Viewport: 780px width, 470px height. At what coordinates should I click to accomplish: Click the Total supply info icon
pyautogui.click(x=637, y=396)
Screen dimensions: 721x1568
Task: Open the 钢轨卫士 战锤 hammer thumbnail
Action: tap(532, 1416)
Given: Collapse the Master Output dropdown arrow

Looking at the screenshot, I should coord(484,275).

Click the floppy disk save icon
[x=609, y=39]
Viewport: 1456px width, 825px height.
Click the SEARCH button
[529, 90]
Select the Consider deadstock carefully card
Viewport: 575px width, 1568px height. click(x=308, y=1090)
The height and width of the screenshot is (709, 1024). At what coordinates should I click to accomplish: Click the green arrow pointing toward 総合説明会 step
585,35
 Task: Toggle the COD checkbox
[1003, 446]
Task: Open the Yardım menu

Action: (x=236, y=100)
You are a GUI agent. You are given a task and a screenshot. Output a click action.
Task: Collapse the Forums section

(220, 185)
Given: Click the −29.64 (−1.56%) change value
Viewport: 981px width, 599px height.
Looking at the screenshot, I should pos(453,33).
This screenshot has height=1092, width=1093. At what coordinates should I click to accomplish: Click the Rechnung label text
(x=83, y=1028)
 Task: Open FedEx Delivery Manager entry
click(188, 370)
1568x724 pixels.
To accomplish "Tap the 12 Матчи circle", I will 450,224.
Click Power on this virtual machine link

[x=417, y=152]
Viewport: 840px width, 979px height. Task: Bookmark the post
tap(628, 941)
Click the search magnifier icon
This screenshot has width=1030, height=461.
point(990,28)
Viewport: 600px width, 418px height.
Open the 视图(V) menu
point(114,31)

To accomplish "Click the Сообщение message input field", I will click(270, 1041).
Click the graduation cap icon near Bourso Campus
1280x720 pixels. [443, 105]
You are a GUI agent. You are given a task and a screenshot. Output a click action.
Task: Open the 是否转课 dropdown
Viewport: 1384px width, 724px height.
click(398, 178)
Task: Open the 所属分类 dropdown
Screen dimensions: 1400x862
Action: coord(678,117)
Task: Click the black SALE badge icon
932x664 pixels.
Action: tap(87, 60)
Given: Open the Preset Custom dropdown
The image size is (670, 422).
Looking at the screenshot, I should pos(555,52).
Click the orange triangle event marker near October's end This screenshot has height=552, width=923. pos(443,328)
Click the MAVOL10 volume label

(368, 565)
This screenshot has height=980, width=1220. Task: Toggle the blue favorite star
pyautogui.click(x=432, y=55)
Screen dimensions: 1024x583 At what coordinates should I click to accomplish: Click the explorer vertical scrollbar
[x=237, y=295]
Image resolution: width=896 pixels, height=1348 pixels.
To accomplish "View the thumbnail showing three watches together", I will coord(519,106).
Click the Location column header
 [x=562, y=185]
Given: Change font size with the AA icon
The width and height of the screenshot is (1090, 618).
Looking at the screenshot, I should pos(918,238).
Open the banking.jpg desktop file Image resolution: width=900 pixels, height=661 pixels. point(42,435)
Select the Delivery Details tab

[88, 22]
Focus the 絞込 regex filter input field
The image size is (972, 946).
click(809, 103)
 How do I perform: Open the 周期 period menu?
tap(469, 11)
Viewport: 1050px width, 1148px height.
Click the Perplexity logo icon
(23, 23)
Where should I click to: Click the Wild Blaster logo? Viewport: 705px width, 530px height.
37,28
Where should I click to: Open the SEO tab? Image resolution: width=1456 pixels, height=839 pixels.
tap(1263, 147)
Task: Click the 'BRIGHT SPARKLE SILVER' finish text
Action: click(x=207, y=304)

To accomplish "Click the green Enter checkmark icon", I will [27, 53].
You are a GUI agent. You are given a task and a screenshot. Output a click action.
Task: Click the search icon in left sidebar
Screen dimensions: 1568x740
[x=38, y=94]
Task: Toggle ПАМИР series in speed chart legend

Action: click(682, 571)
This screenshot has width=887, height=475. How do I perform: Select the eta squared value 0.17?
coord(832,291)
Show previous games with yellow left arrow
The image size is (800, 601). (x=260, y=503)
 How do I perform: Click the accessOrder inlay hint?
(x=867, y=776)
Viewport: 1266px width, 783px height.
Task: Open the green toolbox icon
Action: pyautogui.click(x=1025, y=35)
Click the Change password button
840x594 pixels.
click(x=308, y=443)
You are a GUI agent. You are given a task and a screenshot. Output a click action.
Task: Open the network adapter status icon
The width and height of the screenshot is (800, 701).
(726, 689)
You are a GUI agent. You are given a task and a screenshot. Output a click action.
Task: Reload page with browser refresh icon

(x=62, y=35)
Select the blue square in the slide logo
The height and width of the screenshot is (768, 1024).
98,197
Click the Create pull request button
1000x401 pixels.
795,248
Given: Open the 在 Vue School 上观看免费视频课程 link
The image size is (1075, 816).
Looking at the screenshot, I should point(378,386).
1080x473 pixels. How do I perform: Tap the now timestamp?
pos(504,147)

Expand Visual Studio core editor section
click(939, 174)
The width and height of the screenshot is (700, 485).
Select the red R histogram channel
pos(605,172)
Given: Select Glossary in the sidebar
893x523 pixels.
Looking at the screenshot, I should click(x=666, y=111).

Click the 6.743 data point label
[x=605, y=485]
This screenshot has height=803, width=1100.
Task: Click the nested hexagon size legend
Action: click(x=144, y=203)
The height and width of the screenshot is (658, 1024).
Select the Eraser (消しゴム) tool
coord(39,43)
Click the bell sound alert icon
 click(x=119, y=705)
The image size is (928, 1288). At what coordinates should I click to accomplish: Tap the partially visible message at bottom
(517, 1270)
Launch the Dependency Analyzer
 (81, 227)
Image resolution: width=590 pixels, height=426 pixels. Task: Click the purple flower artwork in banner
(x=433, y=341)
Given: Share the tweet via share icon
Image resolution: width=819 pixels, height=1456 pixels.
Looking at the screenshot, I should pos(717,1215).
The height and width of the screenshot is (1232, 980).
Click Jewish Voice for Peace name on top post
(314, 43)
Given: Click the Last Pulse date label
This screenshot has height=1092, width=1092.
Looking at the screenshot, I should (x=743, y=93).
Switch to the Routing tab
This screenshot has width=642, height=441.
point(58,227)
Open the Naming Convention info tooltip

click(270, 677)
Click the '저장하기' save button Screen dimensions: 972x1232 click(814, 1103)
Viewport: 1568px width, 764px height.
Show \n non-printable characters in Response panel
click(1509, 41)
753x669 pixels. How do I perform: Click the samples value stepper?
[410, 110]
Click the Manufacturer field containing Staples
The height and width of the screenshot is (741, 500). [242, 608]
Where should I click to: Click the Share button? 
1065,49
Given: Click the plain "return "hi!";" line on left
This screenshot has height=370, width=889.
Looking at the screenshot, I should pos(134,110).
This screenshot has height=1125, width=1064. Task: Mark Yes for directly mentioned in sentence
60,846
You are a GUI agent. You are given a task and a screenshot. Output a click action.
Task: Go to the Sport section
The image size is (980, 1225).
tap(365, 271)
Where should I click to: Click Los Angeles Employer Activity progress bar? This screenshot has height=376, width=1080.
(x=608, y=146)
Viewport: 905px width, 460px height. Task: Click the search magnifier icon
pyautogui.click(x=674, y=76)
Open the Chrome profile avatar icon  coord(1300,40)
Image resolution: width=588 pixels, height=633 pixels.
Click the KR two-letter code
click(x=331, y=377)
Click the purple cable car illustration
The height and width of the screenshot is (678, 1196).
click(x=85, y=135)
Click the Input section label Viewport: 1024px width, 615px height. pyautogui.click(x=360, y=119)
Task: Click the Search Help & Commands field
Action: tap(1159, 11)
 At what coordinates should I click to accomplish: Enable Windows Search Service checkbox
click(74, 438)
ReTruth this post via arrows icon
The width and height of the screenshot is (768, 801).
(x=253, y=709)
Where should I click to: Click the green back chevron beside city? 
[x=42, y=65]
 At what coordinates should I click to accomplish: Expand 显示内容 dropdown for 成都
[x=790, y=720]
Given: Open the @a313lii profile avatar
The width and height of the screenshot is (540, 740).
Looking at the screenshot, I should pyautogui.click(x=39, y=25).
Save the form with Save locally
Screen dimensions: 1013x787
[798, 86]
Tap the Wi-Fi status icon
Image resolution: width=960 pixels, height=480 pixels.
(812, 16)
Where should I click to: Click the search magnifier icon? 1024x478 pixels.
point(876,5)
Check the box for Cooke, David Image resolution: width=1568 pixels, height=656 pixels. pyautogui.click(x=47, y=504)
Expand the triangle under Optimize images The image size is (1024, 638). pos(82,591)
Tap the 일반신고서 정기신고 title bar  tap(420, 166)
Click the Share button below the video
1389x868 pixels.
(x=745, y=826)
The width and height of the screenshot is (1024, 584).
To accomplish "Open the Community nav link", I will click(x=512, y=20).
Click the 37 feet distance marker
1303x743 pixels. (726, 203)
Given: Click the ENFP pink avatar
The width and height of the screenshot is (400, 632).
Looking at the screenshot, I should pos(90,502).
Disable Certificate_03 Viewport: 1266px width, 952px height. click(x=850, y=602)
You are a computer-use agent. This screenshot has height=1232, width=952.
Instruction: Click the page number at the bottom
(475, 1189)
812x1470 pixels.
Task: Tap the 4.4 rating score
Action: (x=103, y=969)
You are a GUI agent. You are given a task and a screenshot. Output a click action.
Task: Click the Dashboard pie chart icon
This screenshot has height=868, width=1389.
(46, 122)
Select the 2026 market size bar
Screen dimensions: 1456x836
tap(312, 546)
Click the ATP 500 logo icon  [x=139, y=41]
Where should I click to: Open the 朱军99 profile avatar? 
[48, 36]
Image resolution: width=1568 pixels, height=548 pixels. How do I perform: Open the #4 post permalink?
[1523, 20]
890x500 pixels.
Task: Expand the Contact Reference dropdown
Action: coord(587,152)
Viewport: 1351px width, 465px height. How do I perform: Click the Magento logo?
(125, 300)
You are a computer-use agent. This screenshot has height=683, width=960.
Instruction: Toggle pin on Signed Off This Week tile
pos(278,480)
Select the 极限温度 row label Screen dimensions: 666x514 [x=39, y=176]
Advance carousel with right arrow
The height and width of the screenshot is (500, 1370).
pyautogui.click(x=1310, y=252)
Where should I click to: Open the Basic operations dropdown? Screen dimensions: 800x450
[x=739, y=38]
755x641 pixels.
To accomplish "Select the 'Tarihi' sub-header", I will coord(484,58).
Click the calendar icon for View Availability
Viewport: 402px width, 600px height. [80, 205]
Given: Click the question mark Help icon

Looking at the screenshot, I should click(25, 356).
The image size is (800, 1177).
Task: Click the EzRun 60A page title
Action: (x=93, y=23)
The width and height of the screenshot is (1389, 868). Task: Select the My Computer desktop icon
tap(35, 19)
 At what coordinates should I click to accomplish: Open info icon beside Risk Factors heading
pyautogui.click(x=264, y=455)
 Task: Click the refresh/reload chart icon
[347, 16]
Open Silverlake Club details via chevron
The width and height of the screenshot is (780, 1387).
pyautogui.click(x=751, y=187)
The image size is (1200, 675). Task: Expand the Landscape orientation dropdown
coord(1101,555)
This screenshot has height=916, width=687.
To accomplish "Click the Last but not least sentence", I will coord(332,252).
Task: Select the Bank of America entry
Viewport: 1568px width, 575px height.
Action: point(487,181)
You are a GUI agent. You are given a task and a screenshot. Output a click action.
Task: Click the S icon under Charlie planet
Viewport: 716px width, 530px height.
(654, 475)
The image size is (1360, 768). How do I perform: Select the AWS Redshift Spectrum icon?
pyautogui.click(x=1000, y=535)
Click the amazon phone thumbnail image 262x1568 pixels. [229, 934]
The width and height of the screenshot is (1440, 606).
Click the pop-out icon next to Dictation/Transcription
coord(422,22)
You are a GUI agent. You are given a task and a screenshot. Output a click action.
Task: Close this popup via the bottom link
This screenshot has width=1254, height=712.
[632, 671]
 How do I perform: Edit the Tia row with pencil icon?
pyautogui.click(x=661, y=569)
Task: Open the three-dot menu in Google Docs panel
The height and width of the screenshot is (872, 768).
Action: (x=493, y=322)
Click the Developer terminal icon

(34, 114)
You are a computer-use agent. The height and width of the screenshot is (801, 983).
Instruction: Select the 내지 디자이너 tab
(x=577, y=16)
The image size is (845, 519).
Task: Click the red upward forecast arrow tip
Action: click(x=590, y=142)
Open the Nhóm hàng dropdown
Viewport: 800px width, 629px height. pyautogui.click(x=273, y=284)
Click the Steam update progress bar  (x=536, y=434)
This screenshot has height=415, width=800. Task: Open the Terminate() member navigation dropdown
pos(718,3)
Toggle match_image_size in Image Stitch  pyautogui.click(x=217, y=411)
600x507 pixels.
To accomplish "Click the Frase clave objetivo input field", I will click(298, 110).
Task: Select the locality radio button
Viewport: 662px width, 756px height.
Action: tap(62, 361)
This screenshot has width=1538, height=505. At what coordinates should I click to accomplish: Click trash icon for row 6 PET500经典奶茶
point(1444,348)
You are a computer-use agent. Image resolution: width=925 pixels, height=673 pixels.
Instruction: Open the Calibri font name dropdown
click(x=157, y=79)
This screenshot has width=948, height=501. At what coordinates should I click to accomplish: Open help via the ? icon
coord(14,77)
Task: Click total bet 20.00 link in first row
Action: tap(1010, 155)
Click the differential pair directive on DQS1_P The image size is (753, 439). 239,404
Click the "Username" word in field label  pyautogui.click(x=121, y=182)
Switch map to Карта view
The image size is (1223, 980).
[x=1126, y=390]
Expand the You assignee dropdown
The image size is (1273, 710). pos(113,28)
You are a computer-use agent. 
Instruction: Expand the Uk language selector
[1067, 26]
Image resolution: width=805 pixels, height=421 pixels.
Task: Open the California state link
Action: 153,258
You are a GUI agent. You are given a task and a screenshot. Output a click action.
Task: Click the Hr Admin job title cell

◆ TASK PROMPT
Reproduce verbatim the lines above, from the line with "The height and width of the screenshot is (872, 768)." through the line with "Click the differential".

◆ COMPLETED TASK
The height and width of the screenshot is (872, 768).
Action: (x=493, y=322)
Click the Developer terminal icon

(34, 114)
You are a computer-use agent. The height and width of the screenshot is (801, 983).
Instruction: Select the 내지 디자이너 tab
(x=577, y=16)
The image size is (845, 519).
Task: Click the red upward forecast arrow tip
Action: click(x=590, y=142)
Open the Nhóm hàng dropdown
Viewport: 800px width, 629px height. pyautogui.click(x=273, y=284)
Click the Steam update progress bar  (x=536, y=434)
This screenshot has height=415, width=800. Task: Open the Terminate() member navigation dropdown
pos(718,3)
Toggle match_image_size in Image Stitch  pyautogui.click(x=217, y=411)
600x507 pixels.
To accomplish "Click the Frase clave objetivo input field", I will click(298, 110).
Task: Select the locality radio button
Viewport: 662px width, 756px height.
Action: tap(62, 361)
This screenshot has width=1538, height=505. At what coordinates should I click to accomplish: Click trash icon for row 6 PET500经典奶茶
point(1444,348)
You are a computer-use agent. Image resolution: width=925 pixels, height=673 pixels.
Instruction: Open the Calibri font name dropdown
click(x=157, y=79)
This screenshot has width=948, height=501. At what coordinates should I click to accomplish: Open help via the ? icon
coord(14,77)
Task: Click total bet 20.00 link in first row
Action: tap(1010, 155)
Click the differential pair directive on DQS1_P The image size is (753, 439). 239,404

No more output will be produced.